Curarsi fuori regione: la storia di Francesco
La difficoltà di essere presi in carico emerge anche nella storia di Francesco, raccontata dalla figlia Natascia. «Per anni papà deve andare a Pavia ogni quattro mesi per le terapie biologiche. All’inizio sono sperimentali, oggi sono disponibili anche a Torino, ma riuscire a trasferire la presa in carico è complicato. Ogni passaggio significa nuove visite, impegnative, attese». Francesco inizia il percorso alle Molinette, ma la malattia peggiora rapidamente. «Solo quando scopro l’esistenza di un centro di riferimento a Pavia, all’avanguardia a livello nazionale, riusciamo ad accedere a cure più adeguate».

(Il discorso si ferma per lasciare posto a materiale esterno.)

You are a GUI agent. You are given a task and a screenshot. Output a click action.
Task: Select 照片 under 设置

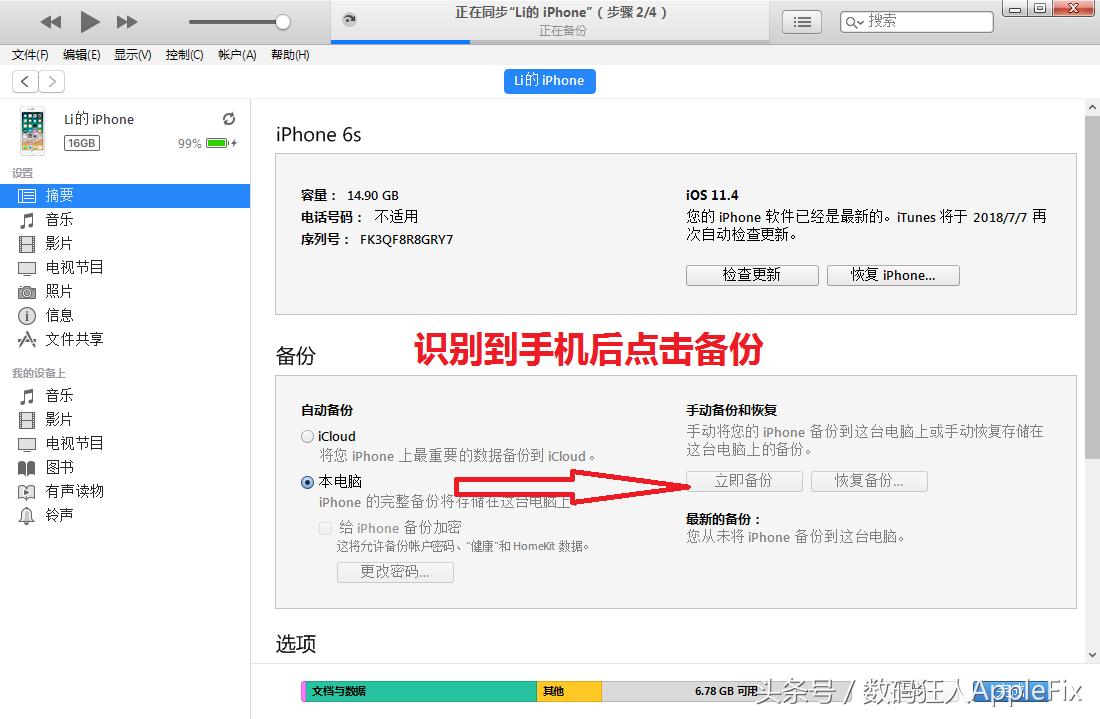[x=58, y=291]
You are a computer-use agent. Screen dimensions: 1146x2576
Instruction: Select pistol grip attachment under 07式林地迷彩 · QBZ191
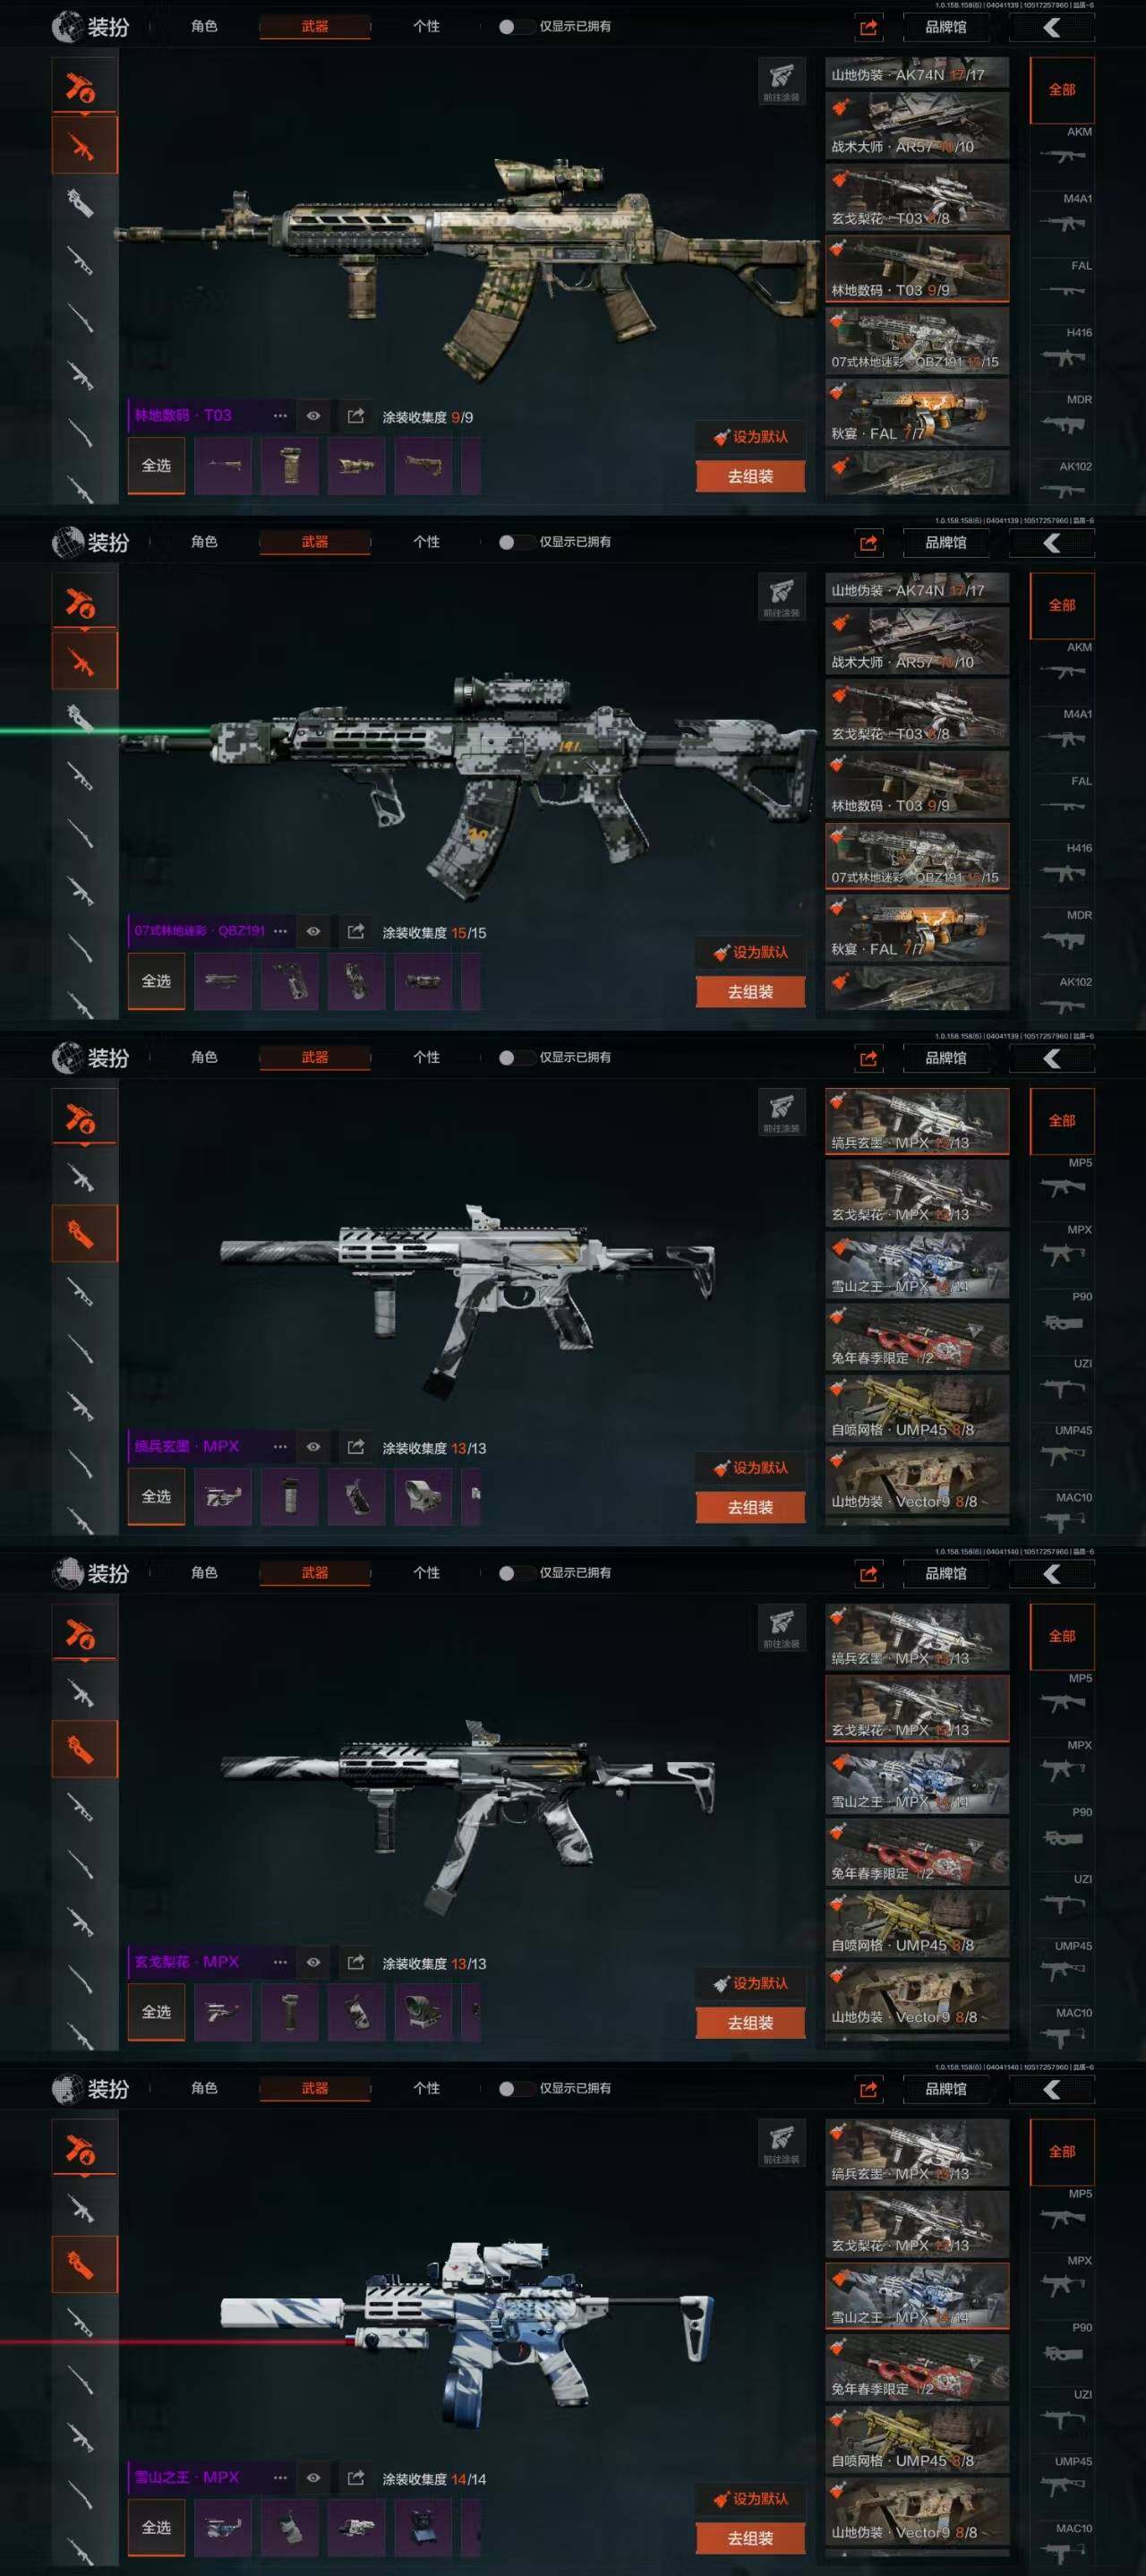coord(290,981)
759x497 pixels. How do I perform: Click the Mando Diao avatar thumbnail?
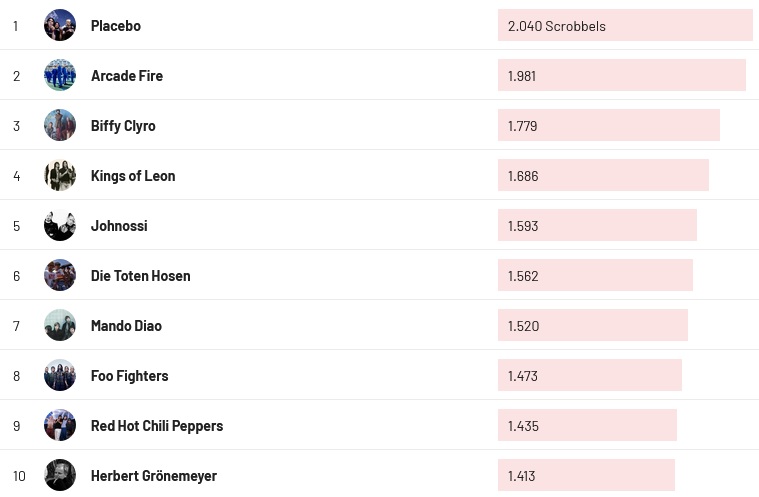coord(60,325)
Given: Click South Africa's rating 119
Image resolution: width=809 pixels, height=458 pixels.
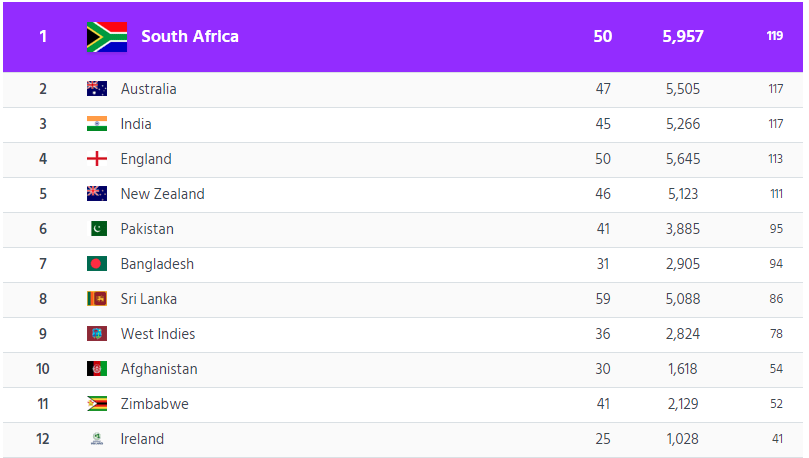Looking at the screenshot, I should click(774, 36).
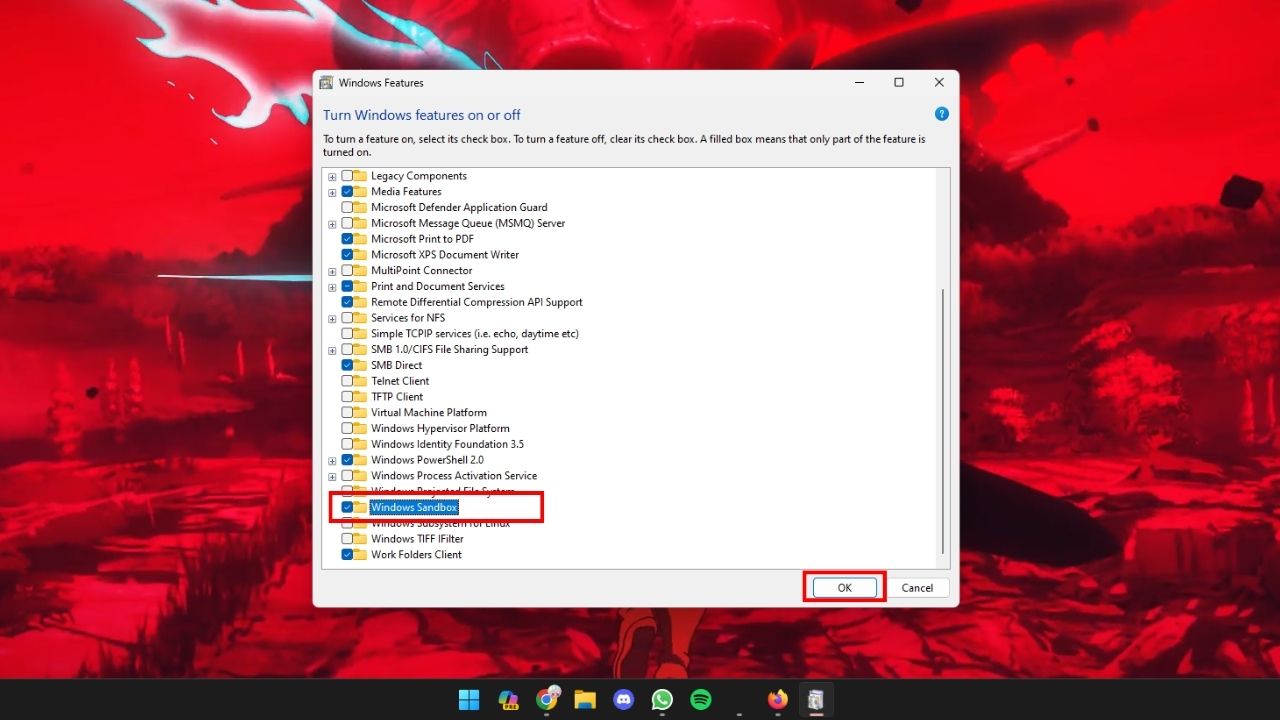Screen dimensions: 1280x720
Task: Open Spotify from the taskbar
Action: pos(701,700)
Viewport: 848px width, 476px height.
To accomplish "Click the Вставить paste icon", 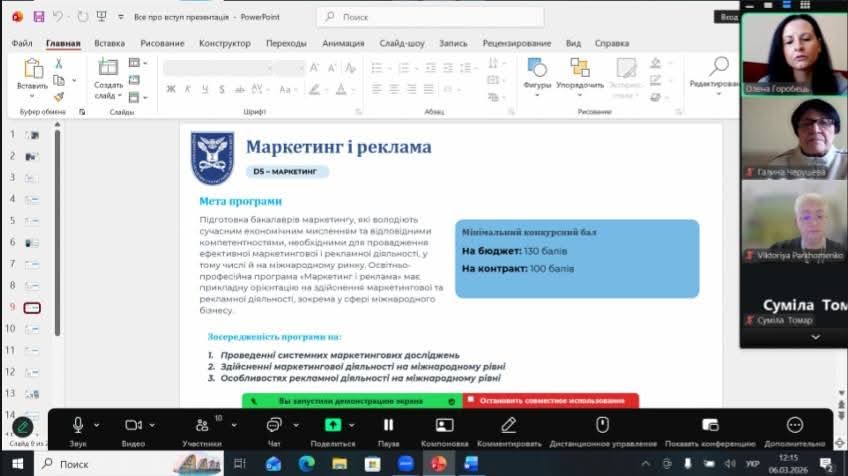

Farmaci biologici e ostacoli amministrativi
«Il medico di base ci dice che l’artrite non si ferma, si rallenta». Ma per trovare un centro davvero specializzato dobbiamo spostarci fuori regione. «Non so se non siamo stati in grado noi di trovare qualcosa di efficace anche sul territorio locale, sicuramente dobbiamo muoverci da soli». «Anche adesso nessuno ci mette in comunicazione dall’ospedale di Pavia a quello di Collegno. Inoltre le impegnative per il farmaco biologico prodotte a Pavia non sono accettate in Piemonte, devono essere prescritte da un medico operativo in Piemonte. Quindi anche ritirare i farmaci è complicato».
Vivere nel limbo della malattia: controllo e fragilità
Oggi esistono farmaci innovativi che permettono a molte persone di tenere sotto controllo la malattia. Ma la loro gestione richiede tempo, informazioni e accompagnamento. Una diagnosi precoce e una terapia adeguata possono evitare disabilità gravi, perdita del lavoro e isolamento sociale. Possono restituire autonomia e dignità. Dietro ogni numero ci sono persone come Federica che continua ad oggi a compiere ogni gesto quotidiano che molti danno per scontato. Non è poco. Non per chi sa cosa significa non riuscire a farlo. Ma ogni mattina, quando apre il rubinetto, sa che potrebbe ricominciare ad avere difficoltà domani. Perché la malattia non scompare, vive nel suo corpo, è solo rallentata. E stare in questo limbo, tra controllo e fragilità, è il vero dolore che nessuno vede.